でも、自分の一番の「望み」を打ち明けるくらいには、気に入っていた。

「望み」を解ってくれたから、Ladyは魔法をかけてくれた。
「望み」を感じてくれたから、Puppyは泣いてくれた。
だから、もう、独りにはしない。
「望み」を叶えた次は、また三匹でやらかそう。

また、三匹で楽しもう。

【The Third Mouse】

"狼少年"のその後を知ってるかい?
隣人、仲間、親友に家族
愚かな嘘で皆に捨てられた彼の末路を?


少年は馬鹿だったからさ
何が悪かったのかを悟る事も無いまま"落ちた"のさ
向き合うのが怖かったんじゃないかって?
へえ、上手い事言うね

落ちた先で出会った異端がいてさ
子供の悪戯に飽きもせず付き合ってくれてさ
それならもっとこんなやり方がいい、なんて余計な助言までくれるような奴らだった

少年は馬鹿だったからさ
偽りも真も、怯えも無鉄砲さも一緒くたに掌上で転がしてくれた
奇妙で破茶滅茶な、そんな2人に心底惚れちまったのさ


約束された「終焉」は、
彼にとっちゃ永遠を意味する「絆」だった
契約に裏付けられた、誰も偽る事のできない、ね

また「家族」ができた
たくさんのヒトと「遊べ」た
みんな自分を「見て」くれた
それが今度こそずっと続くと猫は「約束」してくれたんだ
そりゃあ幸せだっただろうね

少年は本当にそれを信じていたかって?
そうだよ、彼は馬鹿だったんだから

それは本当に幸せなのかって?
さて、あんたらには絶対分かるまいよ
あのFibberだって涙を流すんだから


さあて、いよいよお立会い
嘘も真も道化の内に
猫と魔法の煙に巻いて
どうせ全員盲目だ
精々楽しく行こうじゃないか

【Lady's magic】

Let the pipe stab'm through the night, through the night,
Let the pipe stab'm through all night, My fair lady.

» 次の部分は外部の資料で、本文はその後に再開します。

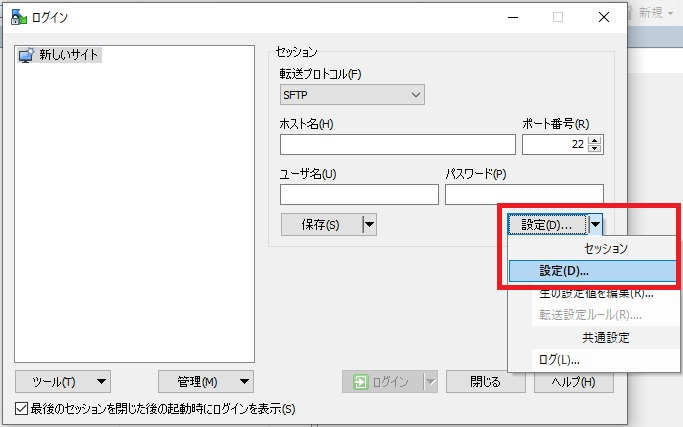The width and height of the screenshot is (683, 427).
Task: Open the 管理(M) dropdown button
Action: [x=205, y=381]
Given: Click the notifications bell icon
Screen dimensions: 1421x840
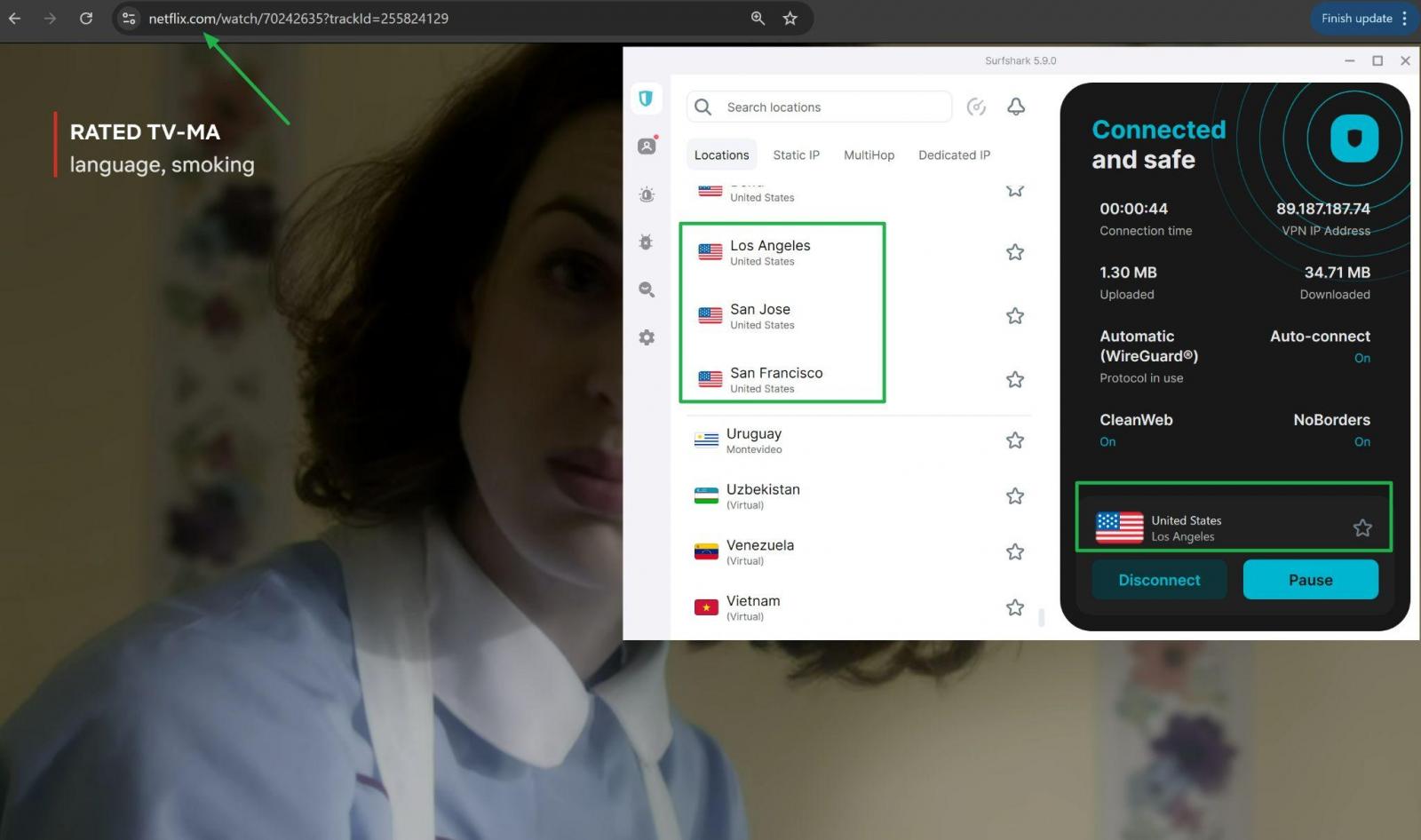Looking at the screenshot, I should point(1016,107).
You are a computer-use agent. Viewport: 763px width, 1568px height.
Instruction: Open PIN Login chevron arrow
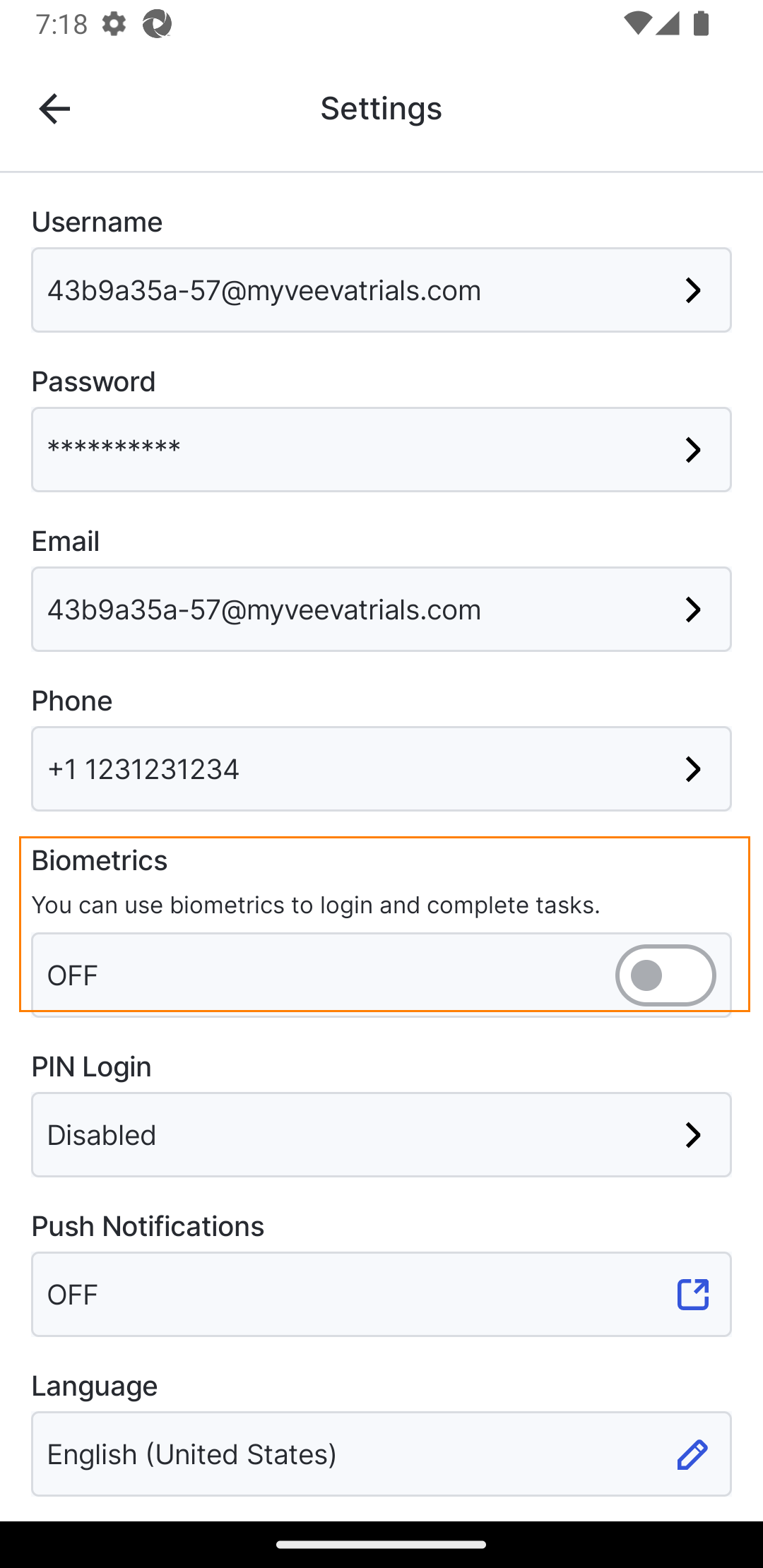[x=693, y=1135]
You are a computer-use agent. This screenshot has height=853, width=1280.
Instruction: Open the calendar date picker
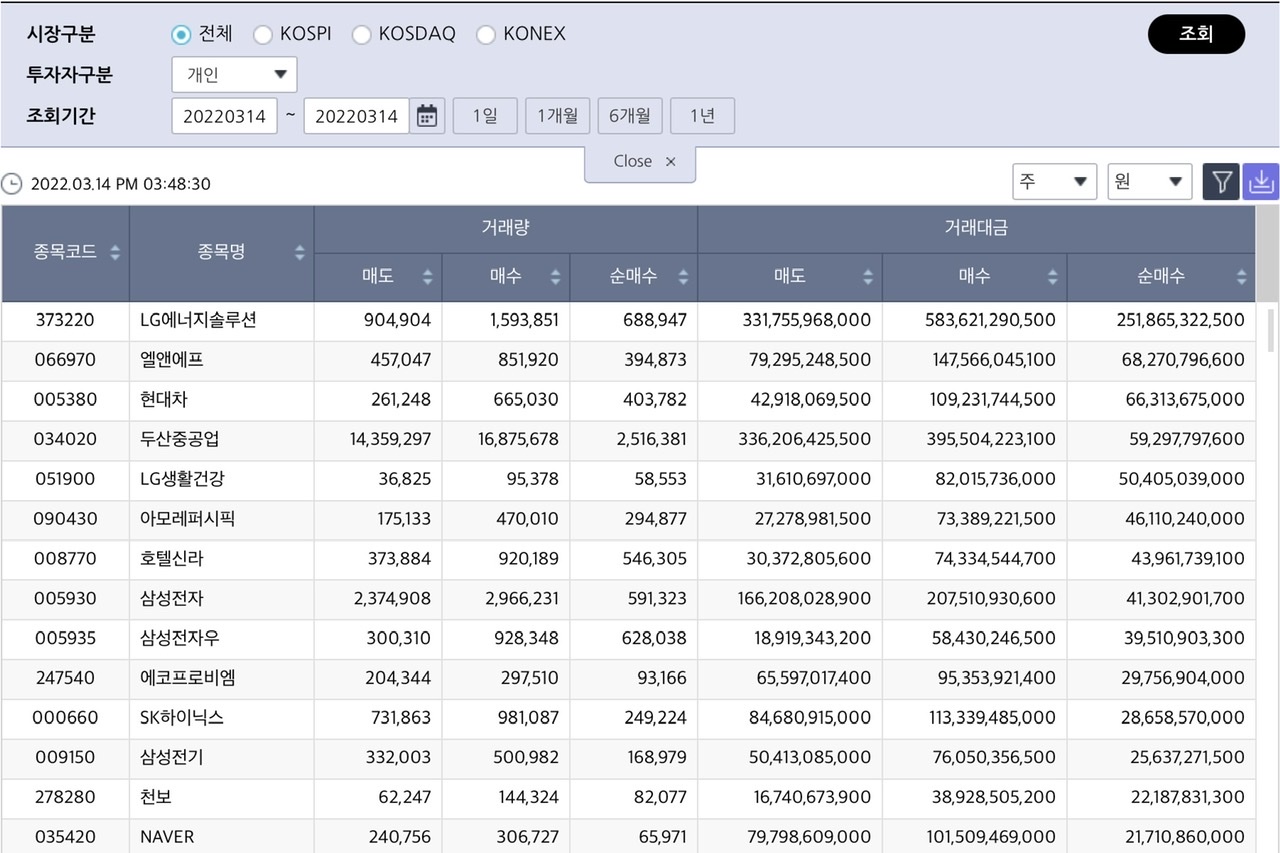427,116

(むかしむかし、月が落ちては街が変わる世界の果てでエルフが言った。)
それがキミの望みかい?ならば私が魔法をかけておこうじゃないか。数千年の魔力にかけて、その線が――パイプが――キミの点を――心の臓を――必ずや貫き切るように。それがせめてもの、恩返しというものだろう?
(終わりかけた世界を繋ぎ止め、目まぐるしいアトランダムな日々を見せてくれた愛しい猫への。)

【TbM】

盲目ネズミは、盲目だから目的しか見ない。
盲目ネズミは、前を行くネズミのしっぽだけが命綱。
しっぽを切られたら、一匹残らず行き先を見失って逝くことに。

一人でも欠けたら、それでおしまい。